Saturday, March 10, 2007

Google Rumour Mill in Overdrive!

All throughout last week, there had been rumours in the ether about a GooglePhone. However, if I were to get a penny for each Google rumour in existence, I would probably be a multi-millionaire by now. So, I didn't really think much about this latest rumour, initially.

Initially, I thought that it was a weird idea. Google is not in the consumer electronics business, which is a cut-throat business. There doesn't seem to be any reason for Google to get involved in the design, manufacture, marketing and distribution of a mobile phone. To encourage innovation, it's company policy to spend 20% of work time pursuing personal projects. So, I thought that this might just be one of the many ideas that Google engineers came up with, but will never see the light of day.

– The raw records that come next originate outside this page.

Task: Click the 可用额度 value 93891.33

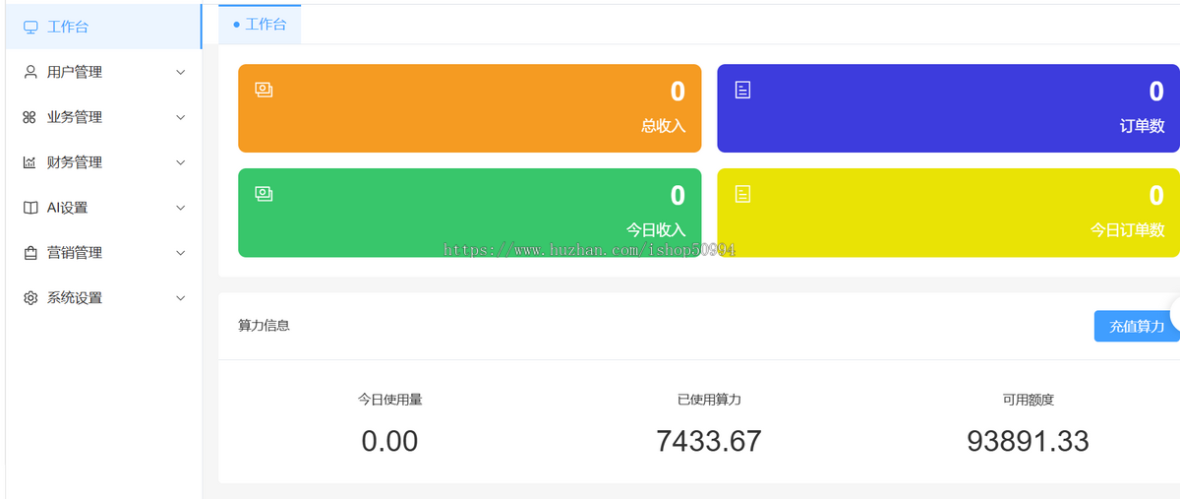Action: click(1028, 441)
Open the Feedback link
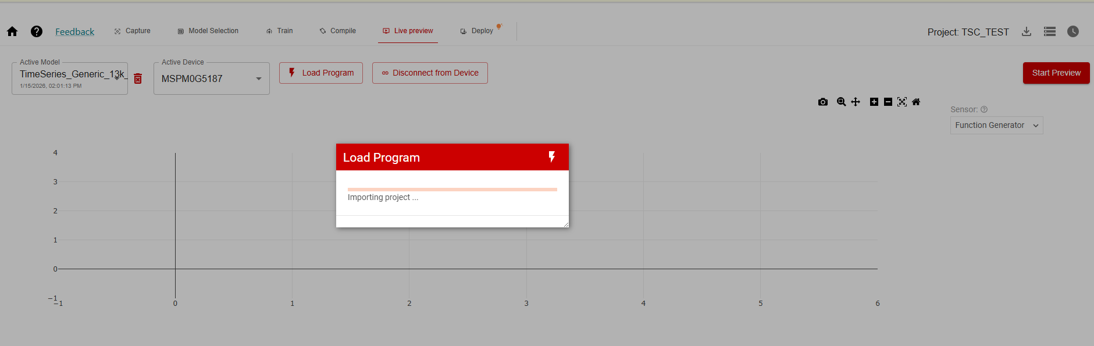Screen dimensions: 1094x346 (74, 31)
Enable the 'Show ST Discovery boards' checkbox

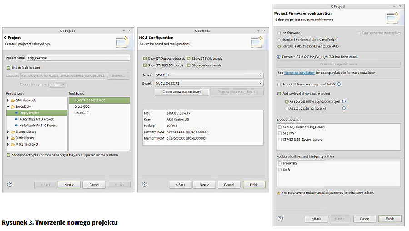(x=145, y=59)
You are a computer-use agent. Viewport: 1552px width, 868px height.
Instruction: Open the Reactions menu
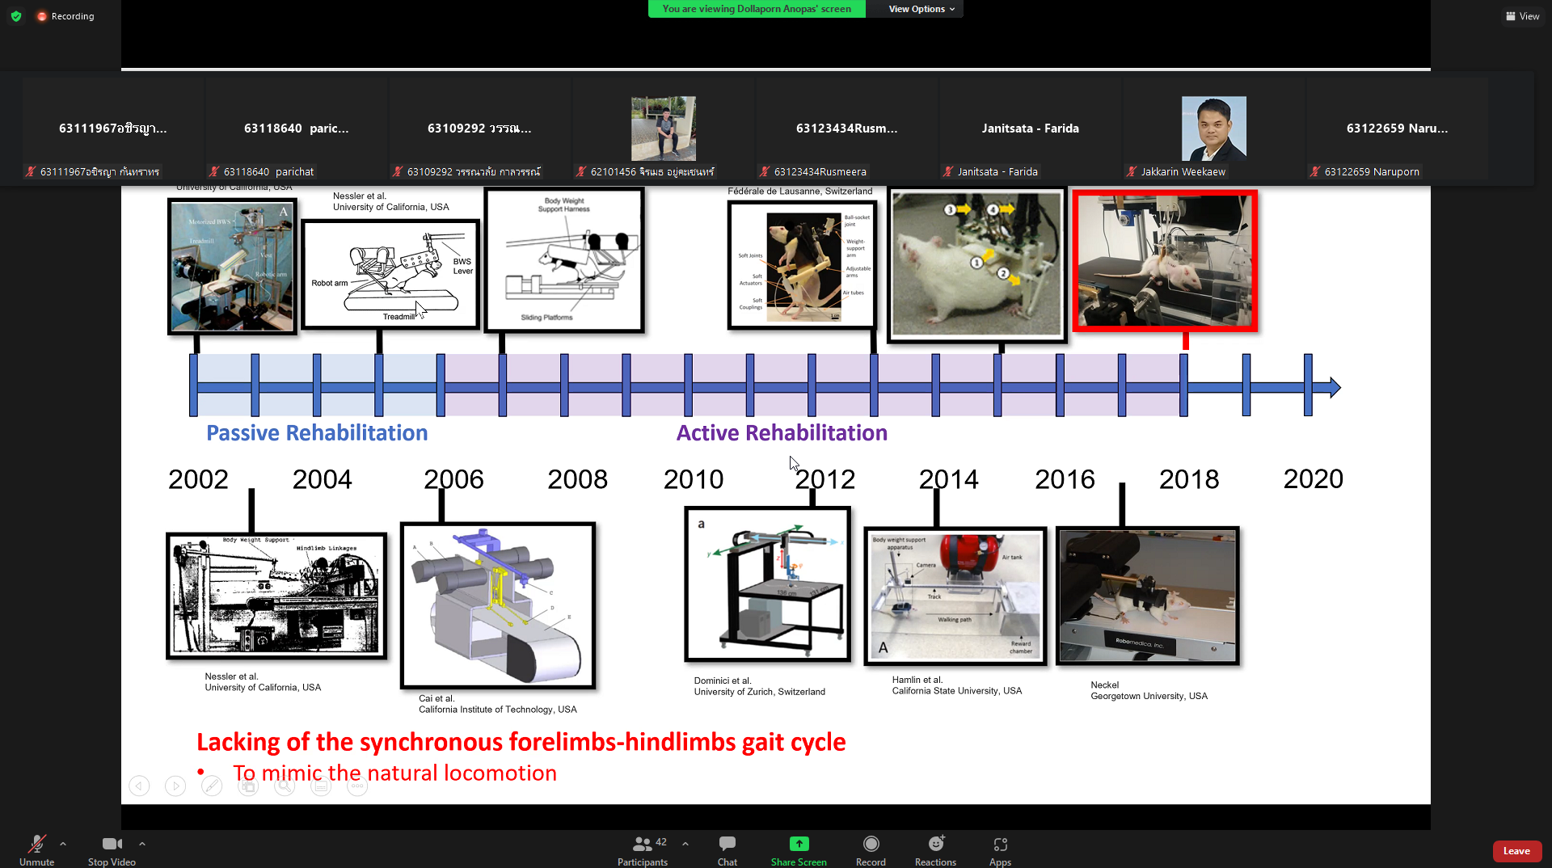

Then, came the patents. Google had filed a patent for a technology that is for mobile devices. The filing details "an application that can predict what a user is searching for or the words they are typing in a text message by taking into account the users location, previous searching / messaging history and even the time of day." However, this technology could be integrated into any number of mobile devices, including the iPhone.

Furthermore, in the US, technology patents are often used defensively. So, in order to prevent someone else from patenting such an idea and suing Google for it at a later time, Google may have just taken some patents out in defence. So, eventhough the evidence is mounting, I could still dismiss this rumour as 'just another Google rumour'.

Finally, the job ad sold me on the idea. It says: "We are building a small team of top-notch Logic Designers and Analog Designers aimed at nothing less than making the entire world's information accessible from anywhere for free. Are you in?" I think that this is the damning evidence that Google is building some sort of GooglePhone or GoogleBerry. Why else would they need an analogue front end engineer for?

Now, this started me thinking. The good news is that Google is going to need more chip design engineers, which means that my chances of landing a job with them is better now. However, it still doesn't answer my questions of how and why. However, this blog has dragged on long enough, and I'm quite convinced now that this is more than just another Google rumour. So, maybe it's time to save up some money for the next cool gadget.